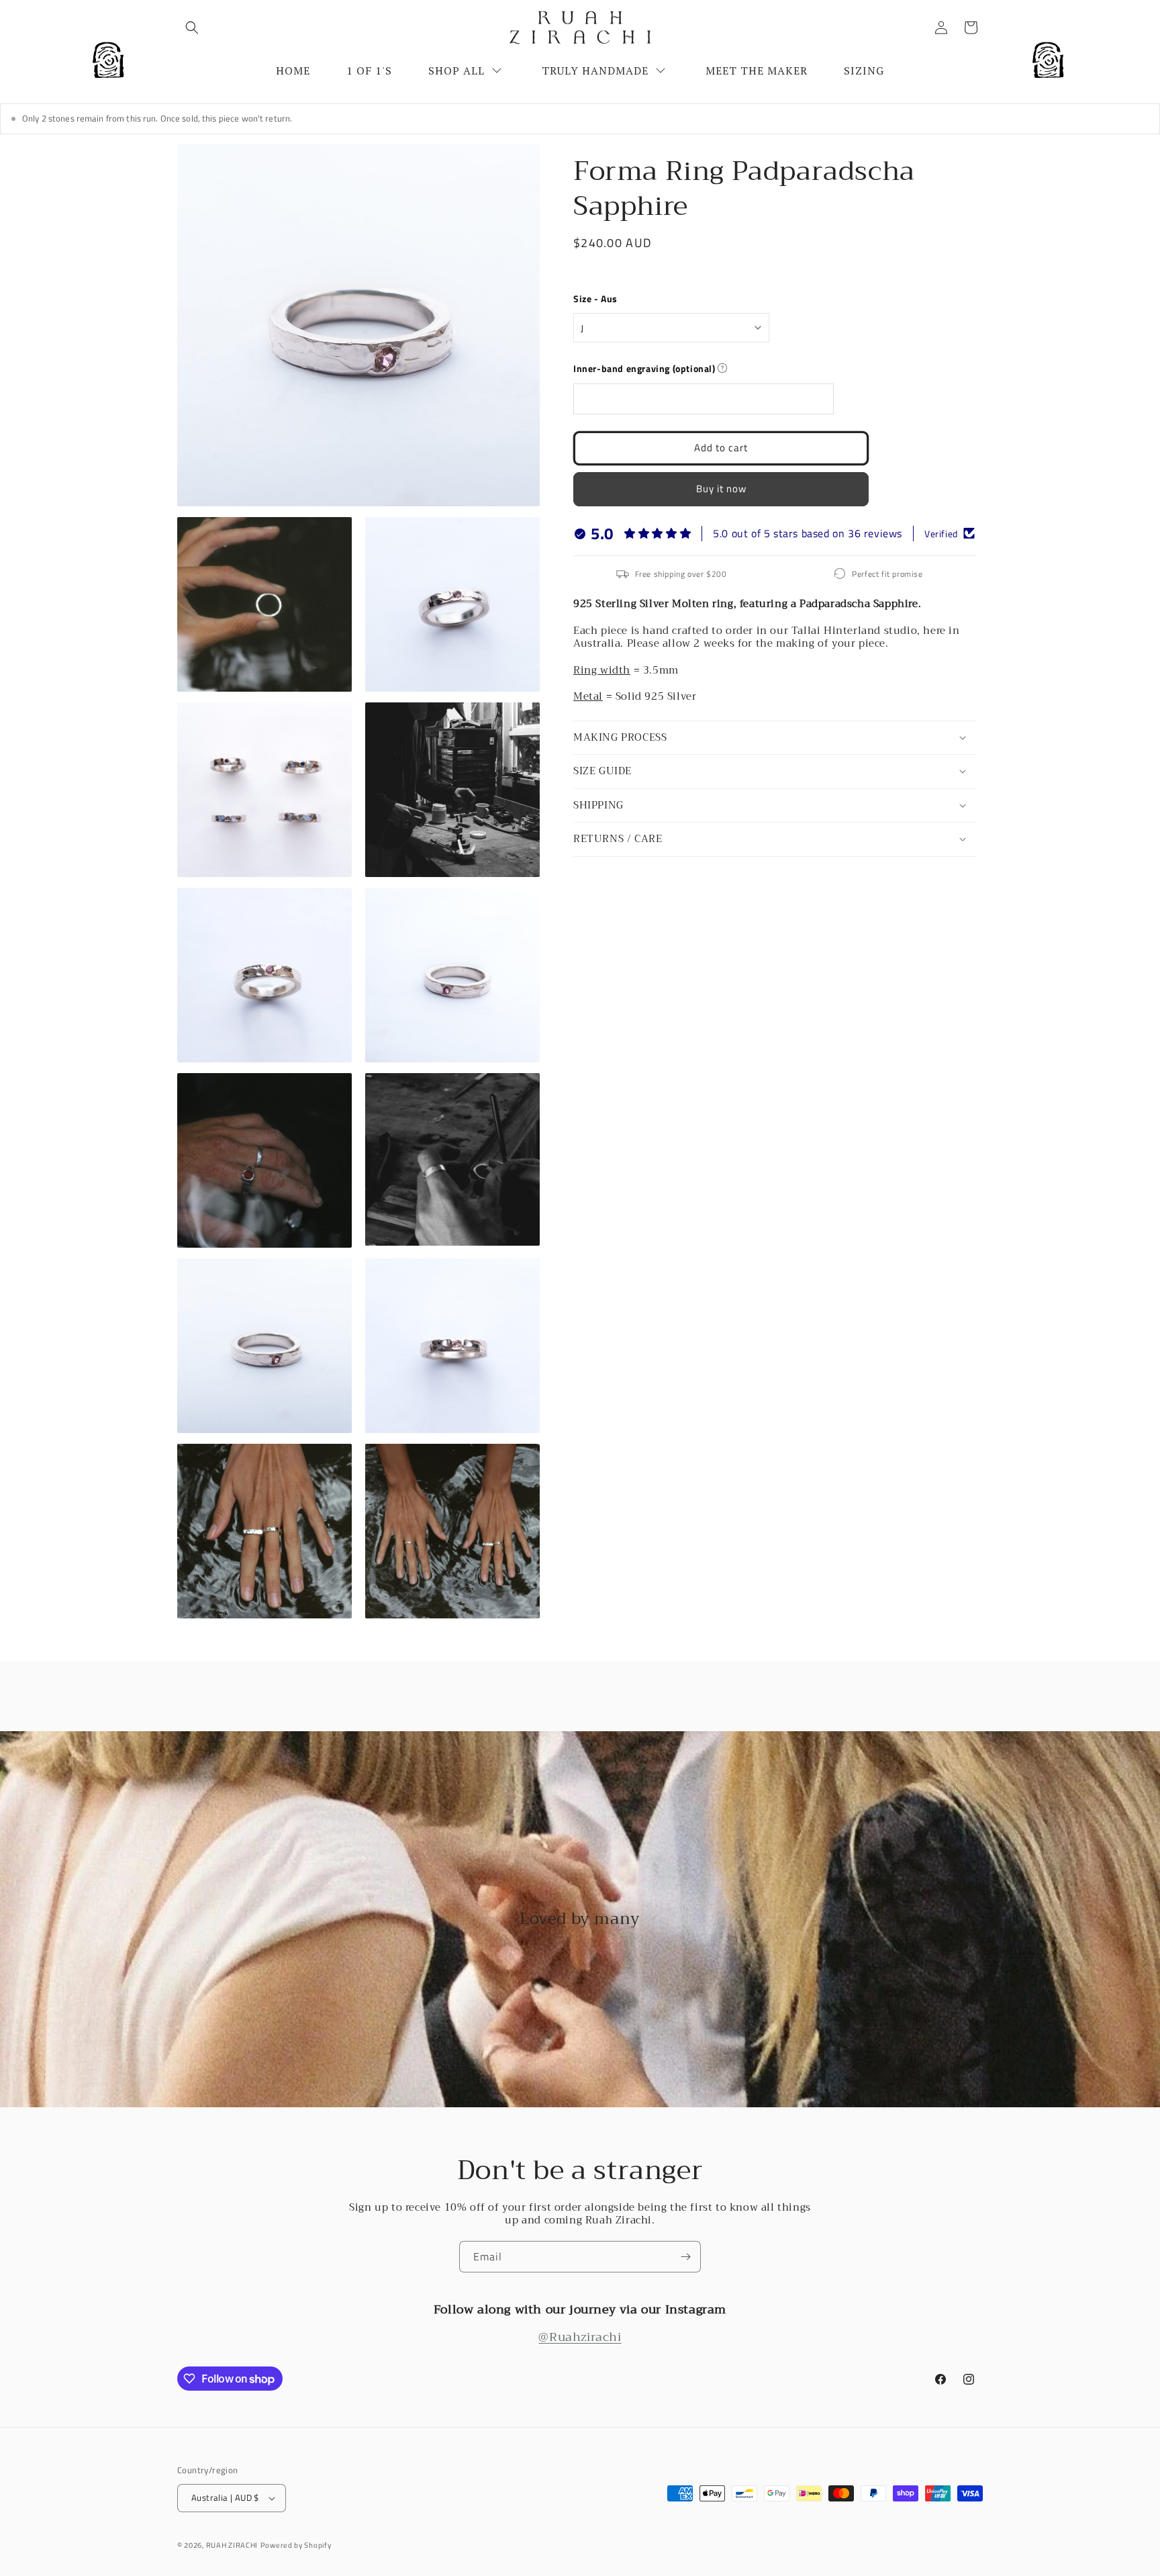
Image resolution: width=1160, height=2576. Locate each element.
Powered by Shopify (296, 2545)
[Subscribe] (685, 2256)
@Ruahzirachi (579, 2337)
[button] (192, 27)
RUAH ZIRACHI (232, 2545)
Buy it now (721, 488)
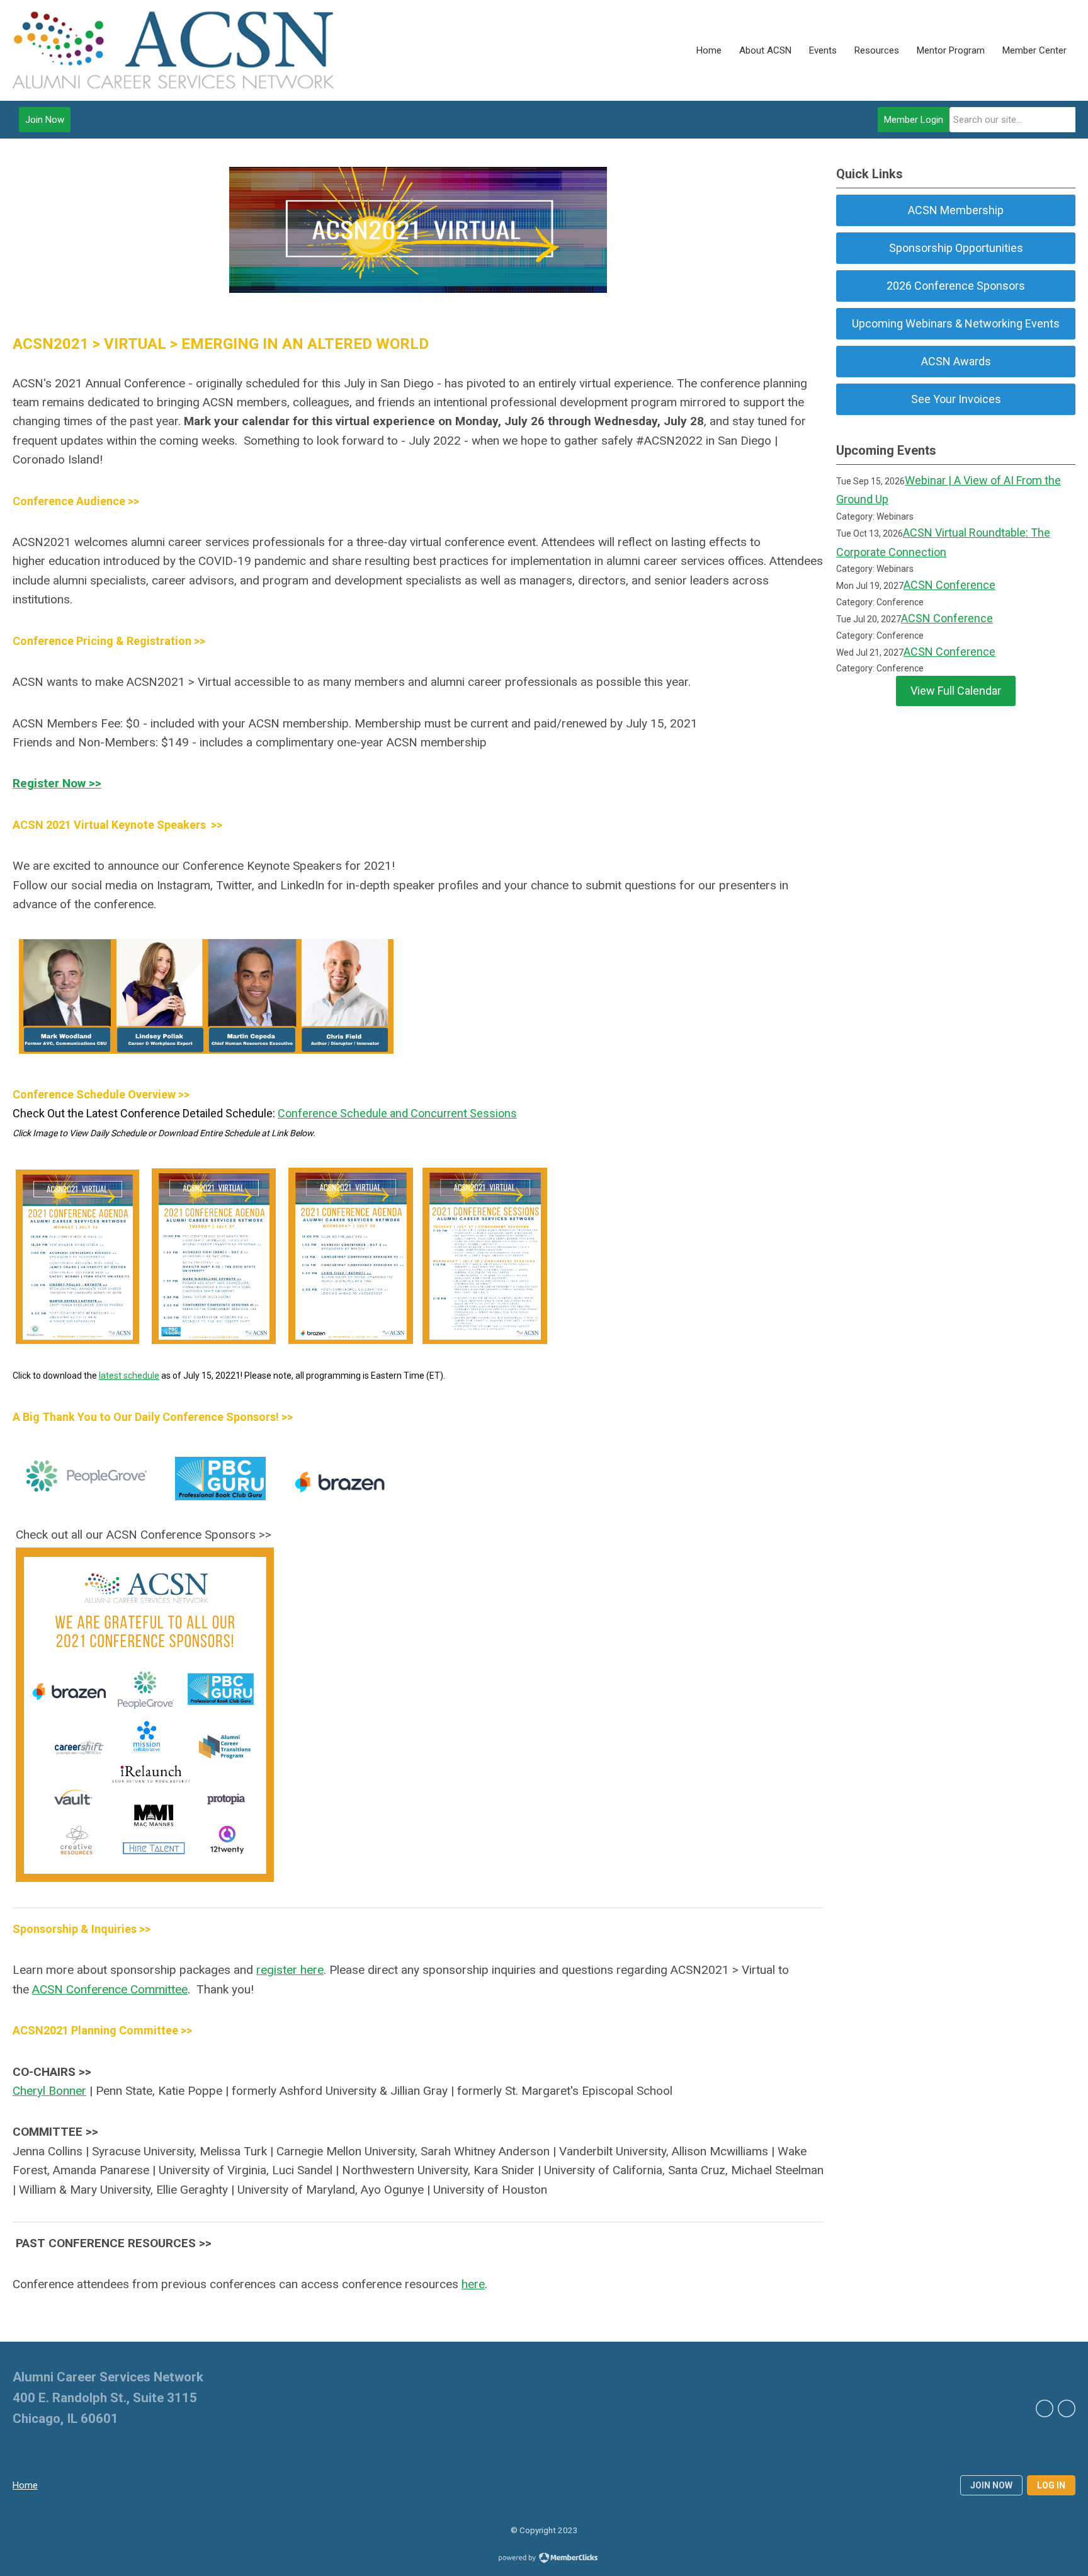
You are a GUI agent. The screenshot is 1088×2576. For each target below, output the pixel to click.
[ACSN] (173, 50)
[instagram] (1066, 2408)
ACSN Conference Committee (110, 1989)
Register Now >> (57, 783)
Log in (1051, 2485)
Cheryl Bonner (49, 2090)
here (473, 2284)
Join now (991, 2485)
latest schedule (129, 1376)
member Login (913, 119)
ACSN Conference (949, 584)
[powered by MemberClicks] (544, 2559)
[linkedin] (1044, 2408)
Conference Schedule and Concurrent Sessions (397, 1113)
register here (290, 1970)
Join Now (44, 119)
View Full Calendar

-------------------------

Exercise description:
Using the listing above, gather each line that holds the string "ACSN" and copy it.

Output of the exercise:
[ACSN] (173, 50)
ACSN Conference Committee (110, 1989)
ACSN Conference (949, 584)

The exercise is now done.